Tres son los elementos principales del populismo punitivo que necesitamos identificar cada vez que con soltura se nos ofrezcan soluciones al crimen. Primero, las soluciones no están basadas en lo que digan los expertos sino lo que sientan las víctimas. De esta forma, el conocimiento experto es considerado elitista (cuando no garantista) y en ese mismo momento queda fuera de juego. La víctima, como es esperable en la mayoría de casos, no cree en la rehabilitación ni en el debido proceso y muchas veces en el Estado de Derecho que dice proteger a los criminales.

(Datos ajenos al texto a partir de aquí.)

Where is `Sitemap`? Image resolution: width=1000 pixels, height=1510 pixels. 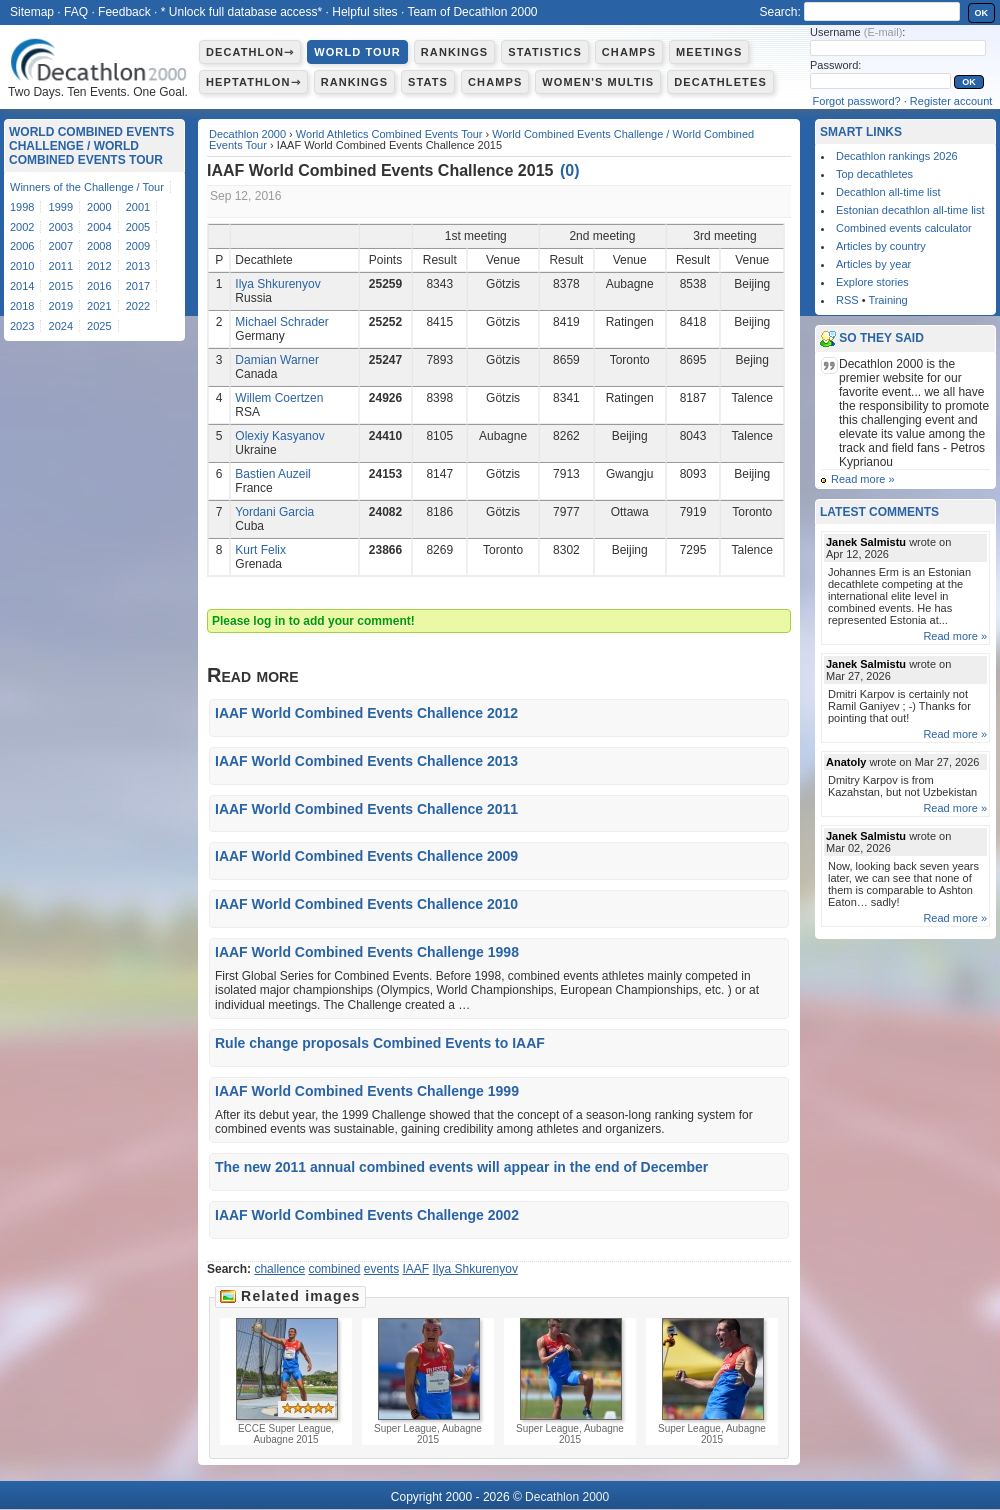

Segundo, el castigo es entendido como un elemento con una calidad moral inherente. Es decir, siempre hay castigo en sus recetas. Bien simple, frente al miedo viene la necesidad de castigar a alguien culpable de esta sensación, fortaleciendo la construcción de sociedades marcadas por la segregación y la discriminación. Castigar como sinónimo de educar contiene una cantidad tan grande de peligros que supera el espacio de esta columna.
Tercero, el delito que genera temor siempre es el robo, nunca el tráfico de influencias. Lo que motiva la respuesta es el hurto, casi nunca el acoso callejero. Es decir, no todos los delitos son iguales, por lo que jamás se escucharán voces llamando a tolerancia cero frente a la malversación o fin de puerta giratoria para la corrupción.
El populismo punitivo vende miedo y se compra con votos. Los réditos electorales son evidentes, así por acción u omisión, prácticamente todos los partidos políticos terminan hablando desde la emoción, pidiendo castigo y dejando de lado a los expertos. Un juego peligroso que se desarrolla mientras las políticas públicas serias son dejadas de lado o postergadas en un segundo plano
Es verdad que la política necesita humo y acción, pero solo humo traerá más violencia e criminalidad.